La proximité des lettres et des mots avec la couleur crée une lumière seconde par laquelle brillent, tels des reflets, les traces de pas mystérieux sur la peau du monde. Maya Mémin aime ce compagnonnage des mots, qui sont aussi à l’ouvrage pour ouvrir des itinéraires dans la lourde terre de la vie.
Tracé et forme de la lettre écrite à la main, geste qui strie et marque la feuille, voilà ce que Maya Mémin accompagne de ses empreintes ; beaux aplats pressés, souvent en simples monotypes, sur la peau du monde, c’est-à-dire ici sur la page du livre.
Tracé de la ligne d’écriture sombre si ce n’est noire, nuit plus nuit que le soir du monde, qui plonge le lecteur dans un deuxième monde où la pensée afflue comme un sang soudain.
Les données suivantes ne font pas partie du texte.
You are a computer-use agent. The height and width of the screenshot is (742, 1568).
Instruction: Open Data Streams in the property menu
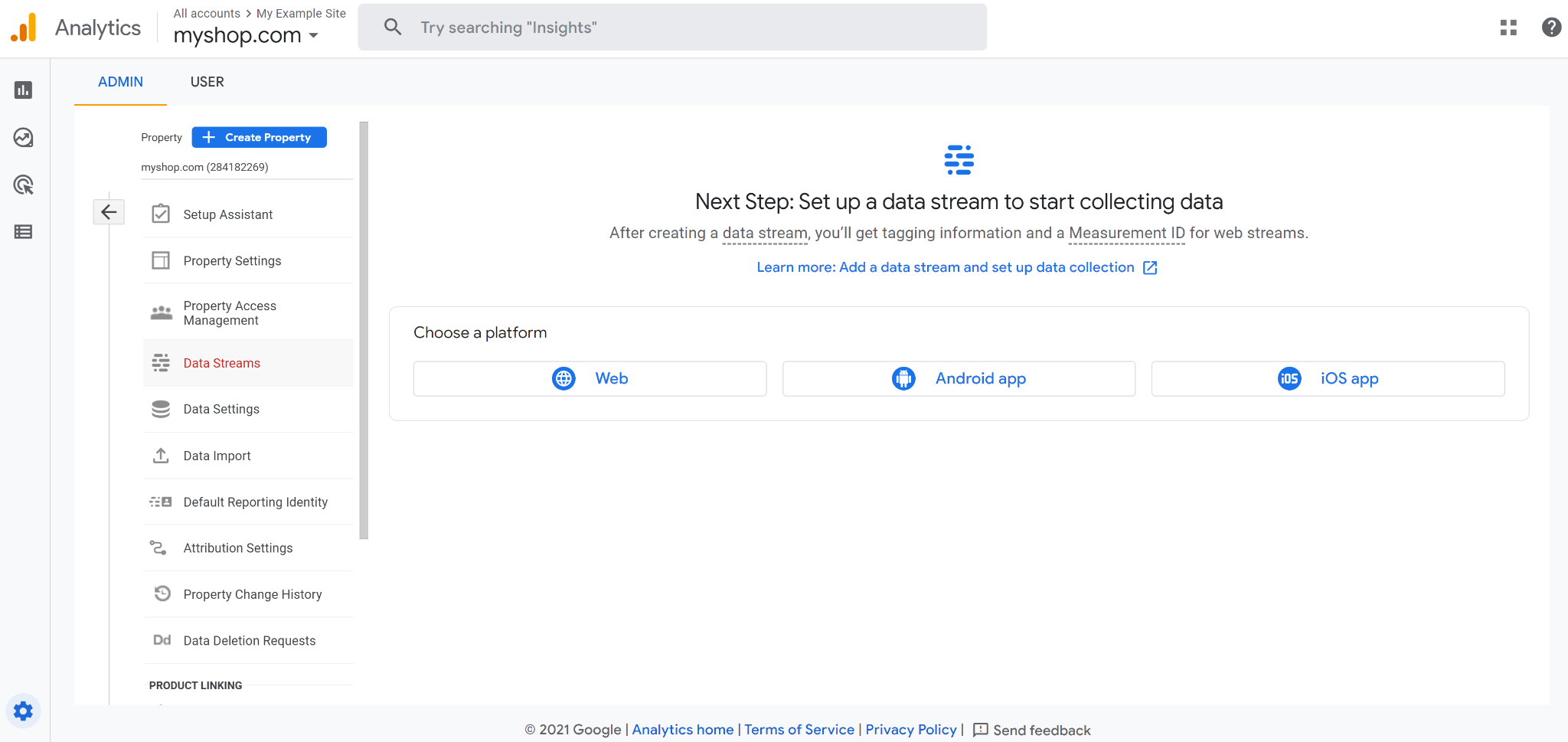tap(221, 362)
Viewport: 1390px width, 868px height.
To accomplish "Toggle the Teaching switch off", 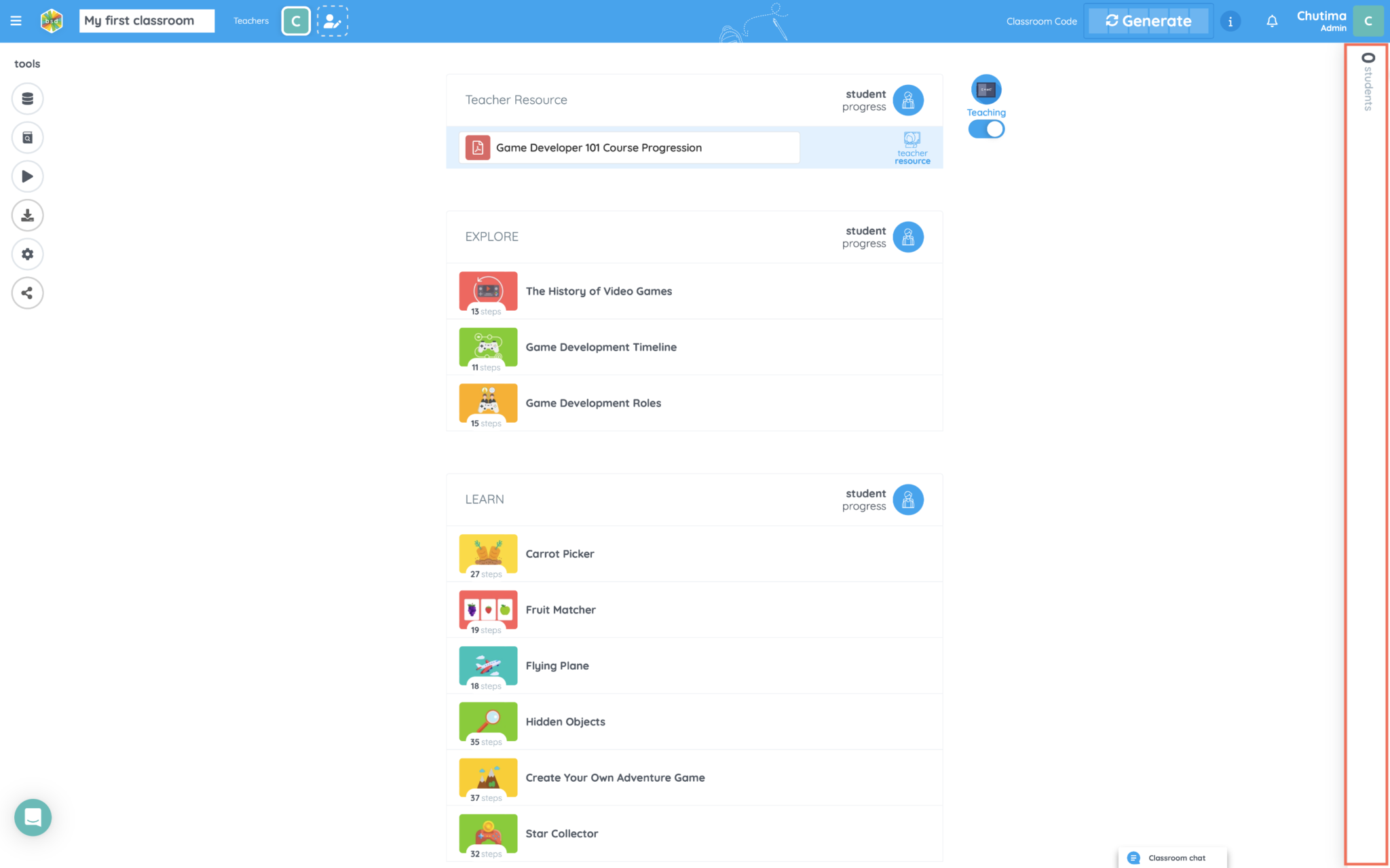I will 986,129.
Mais ce n’est pas un autre monde, c’est le même, celui dont les matins et les soirs nous voient marchant, marchant toujours tandis que les nuées courent basses sous le ciel.
La métaphore poétique devient encore plus nettement, plus lucidement, dans les livres de Maya Mémin, l’intuition humaine ouvrant l’épaisseur obscure du monde ; et la couleur jaillit alors et se pose en larges plages vives et lumineuses, mais nous tournons déjà la page.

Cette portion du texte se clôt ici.